**TASK BRIEF**
Show the lines below where "agent" occurs.

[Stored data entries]
++++++++++
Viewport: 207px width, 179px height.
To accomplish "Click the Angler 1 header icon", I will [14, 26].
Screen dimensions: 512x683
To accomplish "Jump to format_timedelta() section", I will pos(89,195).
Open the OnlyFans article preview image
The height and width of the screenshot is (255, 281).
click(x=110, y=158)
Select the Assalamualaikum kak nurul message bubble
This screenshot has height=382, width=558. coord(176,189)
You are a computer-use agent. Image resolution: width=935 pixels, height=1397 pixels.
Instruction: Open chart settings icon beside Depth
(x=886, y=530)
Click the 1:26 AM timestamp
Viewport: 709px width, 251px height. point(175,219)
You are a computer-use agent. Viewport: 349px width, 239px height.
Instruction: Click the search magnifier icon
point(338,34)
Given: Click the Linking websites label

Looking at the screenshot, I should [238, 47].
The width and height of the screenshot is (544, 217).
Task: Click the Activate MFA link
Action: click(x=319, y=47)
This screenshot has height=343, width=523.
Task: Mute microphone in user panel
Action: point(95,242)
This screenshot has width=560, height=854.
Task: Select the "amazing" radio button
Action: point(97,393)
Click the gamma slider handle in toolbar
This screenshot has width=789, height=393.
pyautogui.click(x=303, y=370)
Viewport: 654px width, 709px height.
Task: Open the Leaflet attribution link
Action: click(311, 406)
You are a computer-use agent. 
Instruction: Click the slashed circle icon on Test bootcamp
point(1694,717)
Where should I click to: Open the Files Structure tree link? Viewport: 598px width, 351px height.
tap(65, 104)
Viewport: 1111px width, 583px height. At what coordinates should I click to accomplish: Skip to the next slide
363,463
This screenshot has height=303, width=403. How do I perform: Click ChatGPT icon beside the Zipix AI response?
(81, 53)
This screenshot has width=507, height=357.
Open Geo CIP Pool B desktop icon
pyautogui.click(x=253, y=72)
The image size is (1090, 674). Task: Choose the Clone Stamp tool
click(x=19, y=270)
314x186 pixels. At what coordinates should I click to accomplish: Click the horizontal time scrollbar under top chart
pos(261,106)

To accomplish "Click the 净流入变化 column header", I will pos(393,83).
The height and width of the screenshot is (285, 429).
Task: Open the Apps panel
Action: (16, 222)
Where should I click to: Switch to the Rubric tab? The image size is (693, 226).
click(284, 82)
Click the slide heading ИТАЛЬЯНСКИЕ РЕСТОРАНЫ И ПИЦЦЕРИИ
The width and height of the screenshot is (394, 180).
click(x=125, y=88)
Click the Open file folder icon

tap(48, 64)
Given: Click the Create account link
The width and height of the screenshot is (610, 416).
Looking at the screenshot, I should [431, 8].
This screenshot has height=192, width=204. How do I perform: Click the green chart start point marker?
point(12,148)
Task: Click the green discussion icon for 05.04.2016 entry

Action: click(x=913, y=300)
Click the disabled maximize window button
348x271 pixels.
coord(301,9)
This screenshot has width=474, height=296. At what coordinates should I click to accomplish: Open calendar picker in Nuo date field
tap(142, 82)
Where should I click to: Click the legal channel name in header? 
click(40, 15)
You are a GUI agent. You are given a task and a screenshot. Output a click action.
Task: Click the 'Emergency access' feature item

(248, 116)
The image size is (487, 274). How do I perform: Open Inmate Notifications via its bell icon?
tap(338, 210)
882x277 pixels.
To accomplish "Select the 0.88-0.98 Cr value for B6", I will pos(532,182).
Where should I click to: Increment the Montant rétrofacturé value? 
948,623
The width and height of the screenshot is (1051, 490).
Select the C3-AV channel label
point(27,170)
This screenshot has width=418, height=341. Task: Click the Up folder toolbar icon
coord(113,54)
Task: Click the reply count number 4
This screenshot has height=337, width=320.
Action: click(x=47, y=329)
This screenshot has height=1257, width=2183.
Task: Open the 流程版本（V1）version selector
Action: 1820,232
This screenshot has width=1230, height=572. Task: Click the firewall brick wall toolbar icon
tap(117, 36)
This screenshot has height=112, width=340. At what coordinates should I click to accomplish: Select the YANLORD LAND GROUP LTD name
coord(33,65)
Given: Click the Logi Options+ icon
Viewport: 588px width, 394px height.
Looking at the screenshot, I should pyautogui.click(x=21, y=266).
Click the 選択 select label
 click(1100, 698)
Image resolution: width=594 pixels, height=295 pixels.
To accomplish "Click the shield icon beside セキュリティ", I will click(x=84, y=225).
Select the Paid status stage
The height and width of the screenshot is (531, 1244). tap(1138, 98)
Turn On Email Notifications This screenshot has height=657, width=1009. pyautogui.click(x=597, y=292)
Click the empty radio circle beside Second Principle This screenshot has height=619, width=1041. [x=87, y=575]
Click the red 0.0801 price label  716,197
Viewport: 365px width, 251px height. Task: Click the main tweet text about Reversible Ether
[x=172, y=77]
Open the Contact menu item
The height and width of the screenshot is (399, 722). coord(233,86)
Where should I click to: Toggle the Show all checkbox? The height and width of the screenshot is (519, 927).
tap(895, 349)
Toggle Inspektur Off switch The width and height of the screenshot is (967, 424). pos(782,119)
++++++++++
**OUTPUT FOR THIS EXERCISE**
You are a computer-use agent. Image resolution: width=935 pixels, height=1397 pixels.
You are a computer-use agent. Viewport: 349px width, 239px height.
You are a computer-use agent. 
You are a GUI agent. You are given a task and a screenshot. Output a click action.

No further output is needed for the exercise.